Alan Rabinowitz, Defender of the Big Cats (Podcast)

TH: What does it look like when this actually comes into play?

Rabinowitz: The good thing about it is cats and other large carnivores are usually pretty adaptable. They can sneak through areas. We call our jaguar corridor the underground railway because they move through places that if you interview local people, they will swear that jaguars don’t live around there and haven’t been around there in years. And yet, we’re tracking a jaguar moving through their cornfield.

And that’s perfect. That’s exactly the way we want it. So first of all, the corridor consists of identifying the kinds of land use that these animals can move through. So take a jaguar, for example. We identify on maps that these jaguars are moving through cattle ranches, citrus groves, oil palms, rubber plantations, peoples’ vegetable gardens.

We identify what those are and then where they can’t move through, what stops them. And what stops a jaguar are things like a four-lane highway. It could eventually get by, but it will actually make a jaguar turn around. A huge dam that floods a large area. Again, a jaguar swims well. It could potentially swim, but it’ll no more swim than you and I would if we were trying to get from point A to point B and all of a sudden came upon a reservoir. We’re not going to just jump in and swim to the other side. Jaguars don’t either.

So those are things we identify as possible barriers, and then we identify all the things that they could use to travel. Then we go to the government. In the past, in traditional wildlife conservation, people like me have always worked with the national parks part of the government or the minister of environment, which we still do.

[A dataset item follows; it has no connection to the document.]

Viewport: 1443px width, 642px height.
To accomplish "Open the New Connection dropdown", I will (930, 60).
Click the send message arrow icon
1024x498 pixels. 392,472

But now I work with the ministries of agriculture. Now I work with the land use people who actually zone for development. Usually, conservation and development have never worked hand-in-hand, but this is perfect, and they love it because now conservationists are coming and saying, “How can we work with you so that your development can still occur, but land is zoned properly so that jaguars or other animals can move unharmed through that environment?” They then zone the land, zone where corridors are being used, not so that it’s protected. It’s still human use. It’s private or government. But they zone its use so that maybe a factory couldn’t be built there. Or a big dam could not be built there. Or maybe a four-lane highway becomes a two-lane highway, or there are speed bumps. As long as we know how to mitigate so that jaguars can still move through there.

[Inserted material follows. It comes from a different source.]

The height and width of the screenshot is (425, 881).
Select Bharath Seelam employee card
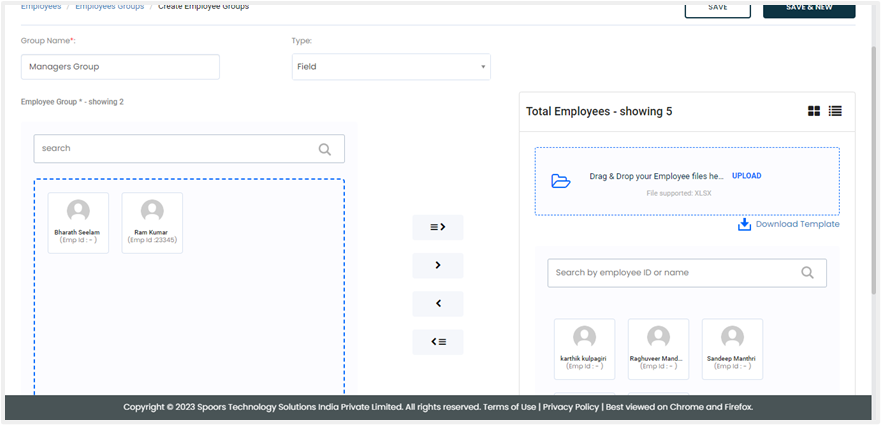click(x=78, y=223)
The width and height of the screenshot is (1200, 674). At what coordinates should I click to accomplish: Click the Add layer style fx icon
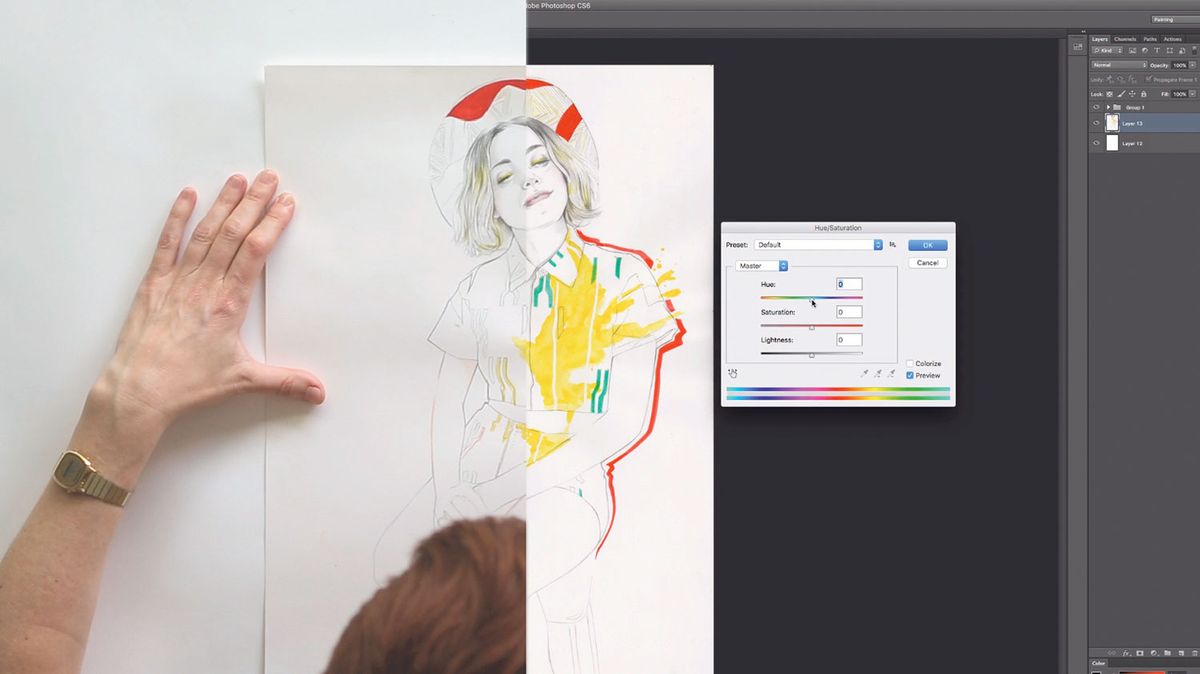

TH: So conservation becomes part of the human landscape. But don’t people continue to see animals like this as a threat? And what do you do when a jaguar commuting through somebody’s backyard eats a goat or a chicken, or a tiger eats somebody’s cow?

Rabinowitz: Absolutely. In fact, the irony is that our success can almost be measured by levels of conflict. The more successful we are, the more inevitable it will be. There won’t be a lot of conflict because it’s just not in their nature. This is not some cure for saving all species. I would not know how to design a corridor that could be effective for elephants, which is what many people are trying to do because there’s no such thing as having elephants sneak by anything. Elephants do huge amounts of damage just by walking. So it’s not a panacea for all the different species which need help, but for the cats which are generally solitary or secretive and basically don’t want to bother people, this generally works. But yes, there will be conflict.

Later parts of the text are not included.